The Argentine Tax Court has recently ruled on the “Cargill” Transfer Pricing case, concerning the timing for benchmarking the exports of commodities (contract date vs. shipment date) as well as the tax consequences of using a foreign branch in the supply chain of products originating from Argentina.
Cargill Argentine subsidiary (“CSA”) channelled 98% of its commodity exports through a Uruguayan branch (“CSU”). CSA invoiced the exports to CSU, but shipped the goods directly to the final clients (CSU customers). In fact, CSU performed the trader function for the products originating from Argentina, as a branch registered in Uruguay would not be exposed to foreign exchange restrictions, while it would consolidate its income with its head office in Argentina. The prices invoiced by CSU to its clients could be equal to, lower or higher than the price invoiced by CSA to CSU, since the trader would take the pricing risks—and hedge functions—from the date of purchase to CSA until the final sale to each customer.
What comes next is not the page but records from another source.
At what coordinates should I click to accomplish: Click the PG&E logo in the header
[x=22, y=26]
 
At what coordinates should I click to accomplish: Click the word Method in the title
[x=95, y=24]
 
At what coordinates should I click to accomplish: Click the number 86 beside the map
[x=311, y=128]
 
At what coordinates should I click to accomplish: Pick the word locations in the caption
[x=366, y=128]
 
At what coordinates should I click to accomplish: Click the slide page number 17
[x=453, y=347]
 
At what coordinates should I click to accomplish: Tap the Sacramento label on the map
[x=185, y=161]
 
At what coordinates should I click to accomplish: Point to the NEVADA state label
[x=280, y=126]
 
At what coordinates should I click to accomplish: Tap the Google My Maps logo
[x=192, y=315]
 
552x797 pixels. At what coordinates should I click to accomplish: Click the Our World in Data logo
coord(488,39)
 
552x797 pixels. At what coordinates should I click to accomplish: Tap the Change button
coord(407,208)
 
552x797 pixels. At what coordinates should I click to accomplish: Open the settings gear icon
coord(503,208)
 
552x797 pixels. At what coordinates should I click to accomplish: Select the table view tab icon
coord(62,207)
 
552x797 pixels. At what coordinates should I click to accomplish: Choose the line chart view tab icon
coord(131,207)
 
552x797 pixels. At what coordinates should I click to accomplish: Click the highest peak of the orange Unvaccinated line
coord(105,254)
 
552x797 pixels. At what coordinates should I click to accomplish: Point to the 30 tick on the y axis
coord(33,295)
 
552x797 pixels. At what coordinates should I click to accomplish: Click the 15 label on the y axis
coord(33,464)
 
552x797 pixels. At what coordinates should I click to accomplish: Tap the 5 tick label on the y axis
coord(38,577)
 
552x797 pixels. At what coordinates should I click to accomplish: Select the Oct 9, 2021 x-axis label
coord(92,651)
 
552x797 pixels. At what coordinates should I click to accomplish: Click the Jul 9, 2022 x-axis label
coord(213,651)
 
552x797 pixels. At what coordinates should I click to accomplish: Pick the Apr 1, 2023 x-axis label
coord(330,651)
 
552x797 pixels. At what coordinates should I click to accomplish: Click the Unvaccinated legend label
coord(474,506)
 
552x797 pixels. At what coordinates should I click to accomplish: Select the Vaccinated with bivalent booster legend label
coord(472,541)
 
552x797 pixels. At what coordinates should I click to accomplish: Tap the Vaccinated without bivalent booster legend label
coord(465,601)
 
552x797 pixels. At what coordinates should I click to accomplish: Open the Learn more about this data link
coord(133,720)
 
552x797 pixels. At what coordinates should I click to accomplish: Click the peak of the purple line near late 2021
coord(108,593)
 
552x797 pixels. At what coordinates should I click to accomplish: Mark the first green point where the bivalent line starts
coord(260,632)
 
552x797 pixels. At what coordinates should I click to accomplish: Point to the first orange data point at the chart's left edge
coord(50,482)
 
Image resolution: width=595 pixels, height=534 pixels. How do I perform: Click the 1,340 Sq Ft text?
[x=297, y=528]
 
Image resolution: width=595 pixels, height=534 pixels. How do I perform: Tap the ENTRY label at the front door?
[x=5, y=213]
The Argentine Revenue Service made two Transfer Pricing assessments to CSA, concerning fiscal periods 2000 to 2003: (i) a first one, increasing CSA export price to prevent CSU from experiencing a loss while on-selling such goods to either affiliated companies or deemed related parties (e.g. traders in low tax jurisdictions). For the Argentine Revenue Service, it was unreasonable that the trader, CSU, would be reselling at a loss, despite its risks and functions; and (ii) a second one comparing the value of the transactions carried out by CSU with related companies and traders, with the Argentine-listed “comparable uncontrolled price” published by the Argentine Agriculture Secretary on the date of shipment of the commodities, rather than on the export agreement date.
The Argentine Revenue Service dismissed both assessments. Concerning the first one, the Argentine Tax Court understood that the CSU profit and loss statement was always consolidated in the CSA's annual financial statements, so that the Transfer Pricing adjustment may not be made in the tranche between CSA and CSU. In fact, the Argentine Tax Court rejected the methodology used by the Argentine Revenue Service, since it would overlook the accounting consolidation without providing any sound reason for it. However, the Argentine Tax Court made no elaboration as to the need for the taxpayer's group to create a clear line between CSA Argentine-sourced income and its foreign source, which was collected by CSU.
Regarding the second assessment, related to the adequate timing for pricing commodity exports, the Argentine Tax Court stated that the “Sixth Method” was not in force during the fiscal periods scrutinized by the Argentine Revenue Service, so it was not legal to apply it on a retroactive basis. It should be noted that such a methodology was enacted ex post, namely by a change to the Argentine Income Tax Law in 2003, so as to allow the Argentine Revenue Service to benchmark internationally triangular transactions at the higher price on the export agreement date or the shipment date; whenever an unsubstantiated trader was placed in between. The Argentine Tax Court further noted that if the Argentine Revenue Service sustained that the benchmarking should have been made on the shipment date, it should have adjusted CSA export prices on such date in all cases, not only in those ones that experienced an upward pricing from the agreement date until shipment. In the Cargill case, the latter wouldonly be a minority of the cases, according to the Argentine Tax Court. The taxpayer evidenced that if the Argentine Revenue Service would have benchmarked all CSA commodity exports on the shipment date, consistently, CSA would have experienced a higher loss, rather than a Transfer Pricing deficiency.
The decision of the Argentine Tax Court in connection with the retroactive application of the “Sixth Method” was in line with the ruling of the Argentine Supreme Court in the “Toepfer” case (decision published on March 25, 2015). This ruling set the case law standards for the industry, which were later reproduced in other commodity exporters' cases such as the “Nidera” case (Supreme Court case, August 9, 2016).